En medio de las visitas al cementerio quise indagar con una persona cercana sobre cómo se hacían los rituales fúnebres llano adentro. Ella me contó que cuando era pequeña y vivía en una finca cerca de Tauramena (Casanare) perdió a dos seres queridos: su abuelo y su tía. A ninguno de los dos alcanzaron a llevarlos al hospital y entonces murieron en la finca. Su tía falleció mientras daba a luz y su abuelo murió de cáncer. Recordó que su abuela, junto a otros adultos de la familia, tomó el cuerpo de quien había muerto y lo sacaron al patio y lo bañaron de espaldas y de frente. Luego le inyectaron formol, le buscaron la ropa más bonita que tenía, lo vistieron y lo acostaron sobre unas tablas de madera al aire libre. Alrededor del cuerpo pusieron flores, velas y un vaso de agua. Luego del velorio, a los dos días más o menos, venía una volqueta con el ataúd; llevaba tanto el cuerpo como a los familiares hacia la iglesia del pueblo para luego hacer el entierro. Cuando quien fallecía era un menor, era común que no fuera trasladado al pueblo sino enterrado en el patio de la finca.
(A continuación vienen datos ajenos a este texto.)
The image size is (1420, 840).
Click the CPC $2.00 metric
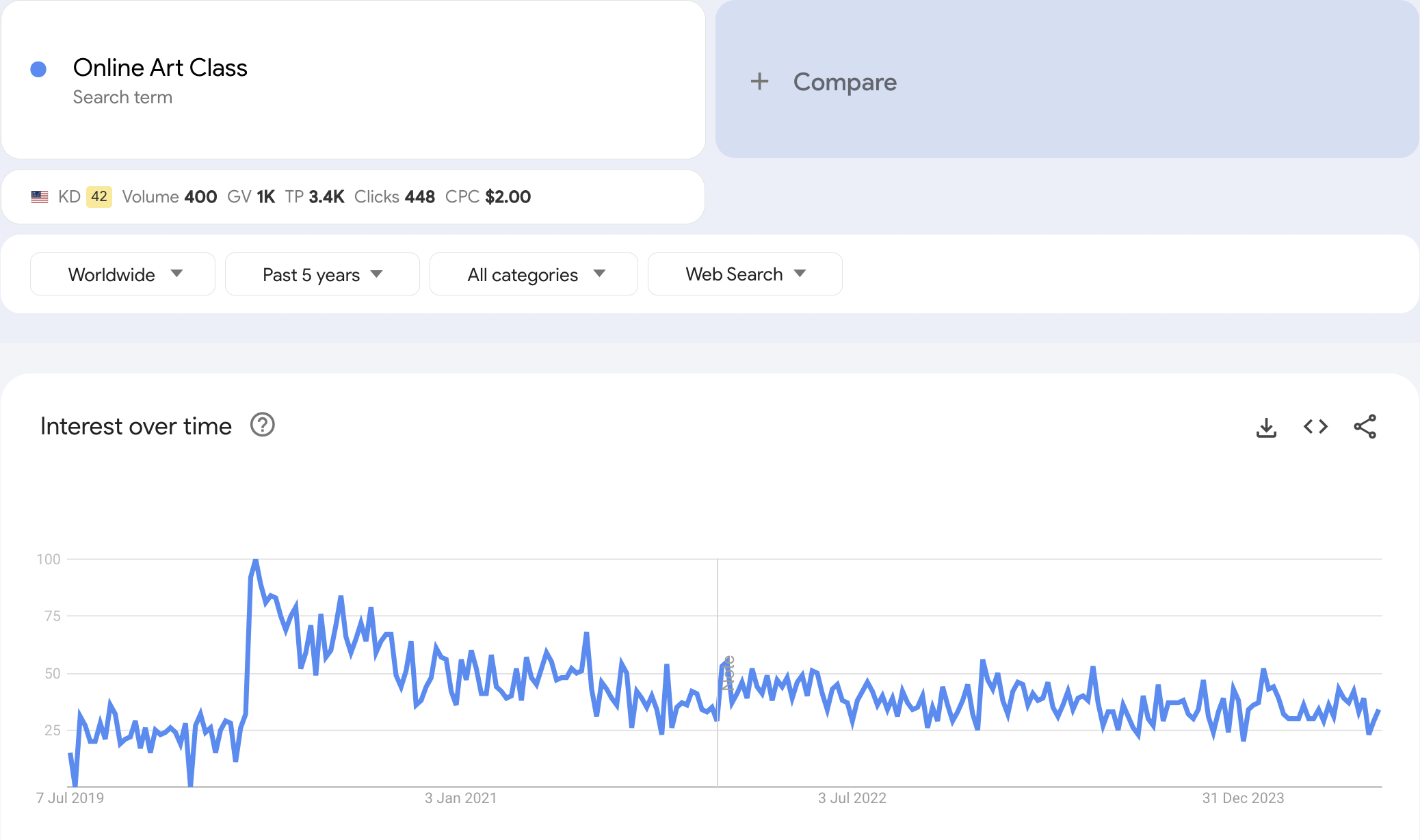coord(488,197)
Al cabo del novenario por la muerte de mi abuelito debo confesar que pasé por tener muchas dudas sobre el sentido de los rituales que seguimos. Ahora, creo que la cuarta certeza a la que llegué es que los ritos fúnebres, sin importar la religión, o la no creencia, son muy importantes para, por un lado, sobrellevar el dolor y lo inexplicable de la ausencia para siempre del ser querido; por el otro lado, para mantener el acervo cultural, tener gestos de solidaridad con quienes viven la pérdida y para homenajear en comunidad la vida de quien ha partido.